==== Data for this task

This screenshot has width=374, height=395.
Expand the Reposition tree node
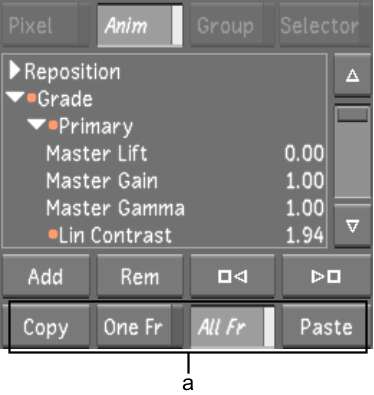click(x=15, y=70)
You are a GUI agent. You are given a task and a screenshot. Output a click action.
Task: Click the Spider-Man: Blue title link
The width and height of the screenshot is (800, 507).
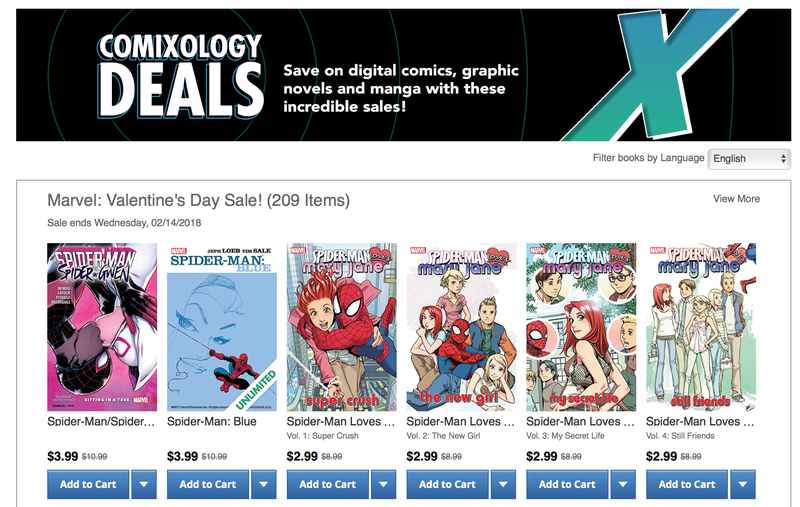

========

## Task statement
All records above must be copied exactly, though the pictures they hold are to be left out.

## Solution
This screenshot has width=374, height=395.
Expand the Reposition tree node
click(x=15, y=70)
You are a GUI agent. You are given a task and a screenshot. Output a click action.
Task: Click the Spider-Man: Blue title link
The width and height of the screenshot is (800, 507).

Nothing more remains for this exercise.